Die Forscherinnen und Forscher fanden zudem heraus, dass bestimmte Nervenzellen in zwei weit voneinander entfernten Regionen des Vogelgehirns große Ähnlichkeit aufweisen, obwohl sie jeweils einen anderen Ursprung im Embryo haben. „Die Vorstellung, dass die Funktion eines Neurons grundsätzlich von seiner Position im embryonalen Gehirn bestimmt wird, müssen wir damit überdenken“, betont Prof. Kaessmann. „Um ein differenzierteres Verständnis der Gehirnevolution und der Entwicklung komplexer kognitiver Fähigkeiten bei Vögeln und Säugetieren zu gewinnen, sind molekulare Daten, die auch embryonale Entwicklungsprozesse berücksichtigen, von besonderer Bedeutung“, so der Heidelberger Evolutionsbiologe.

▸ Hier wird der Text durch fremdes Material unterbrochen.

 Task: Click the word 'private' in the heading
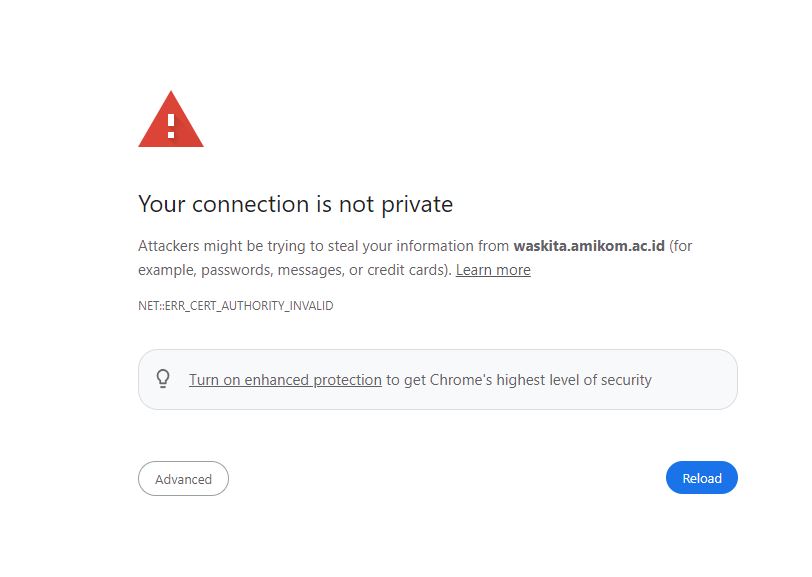point(417,204)
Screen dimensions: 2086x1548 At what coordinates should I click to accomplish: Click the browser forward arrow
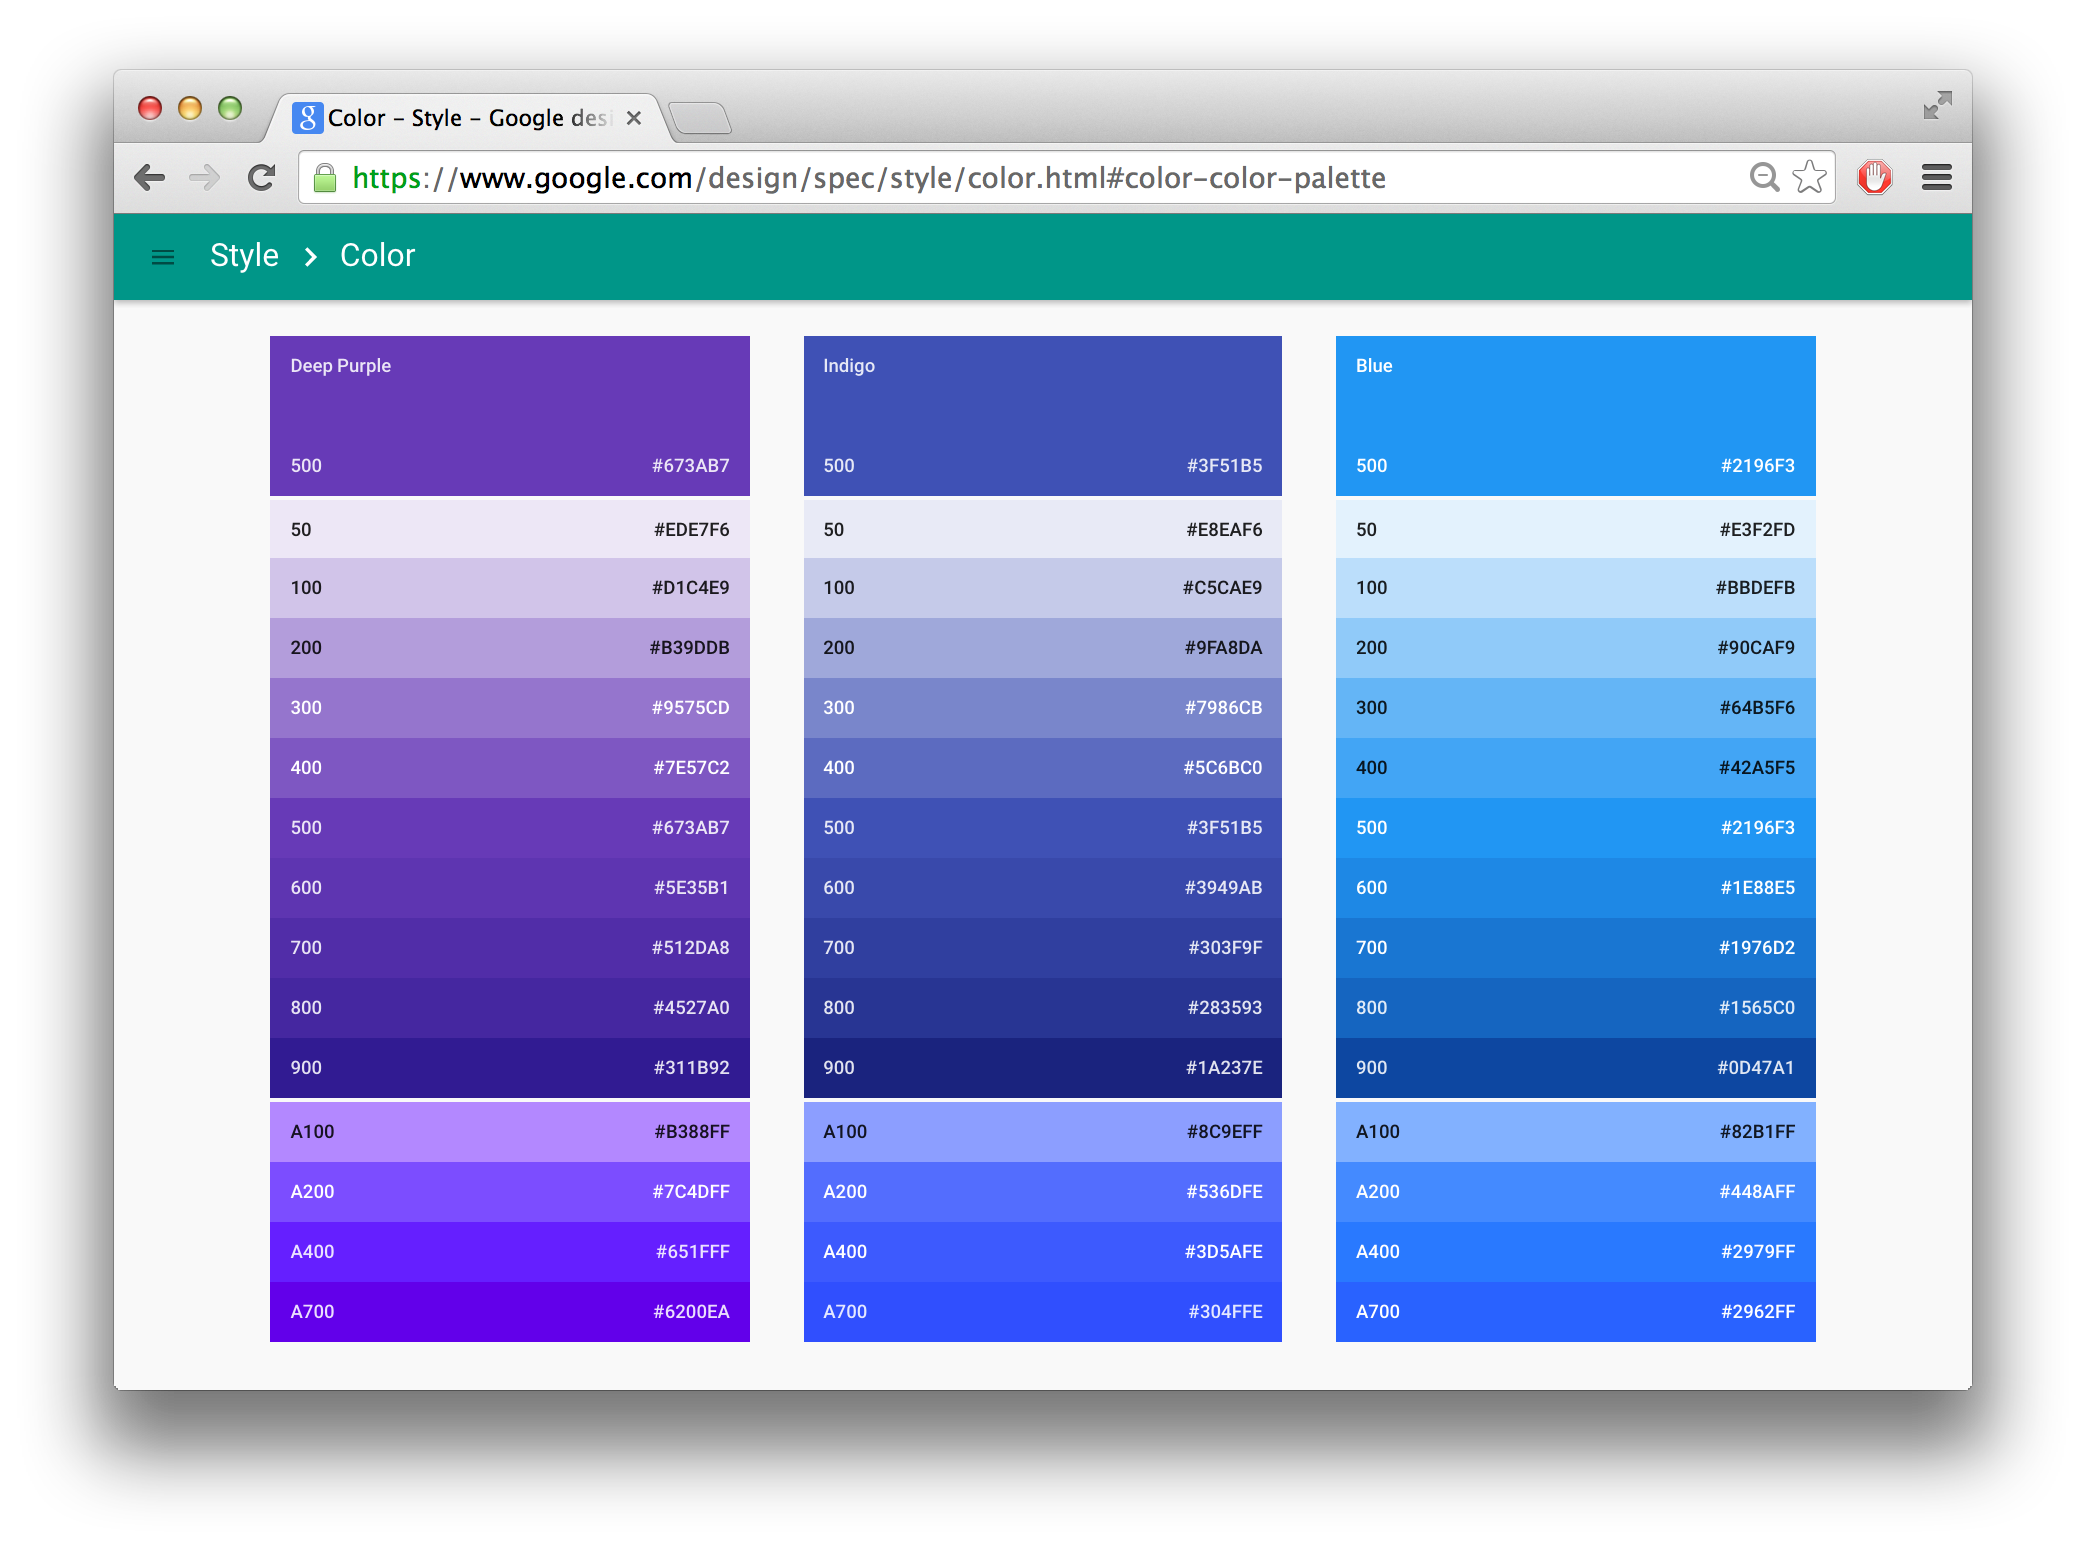tap(205, 178)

Die Forschungsarbeiten wurden in enger Zusammenarbeit mit Dr. Fernando García-Moreno von der Universität des Baskenlandes (Spanien) durchgeführt. Beteiligt waren auch Forscher aus Schweden. Der Europäische Forschungsrat, das spanische Wissenschaftsministerium, die Regierung der Autonomen Gemeinschaft Baskenland und der Schwedische Forschungsrat haben Fördermittel zur Verfügung gestellt. Die Forschungsergebnisse wurden in der Fachzeitschrift „Science“ veröffentlicht.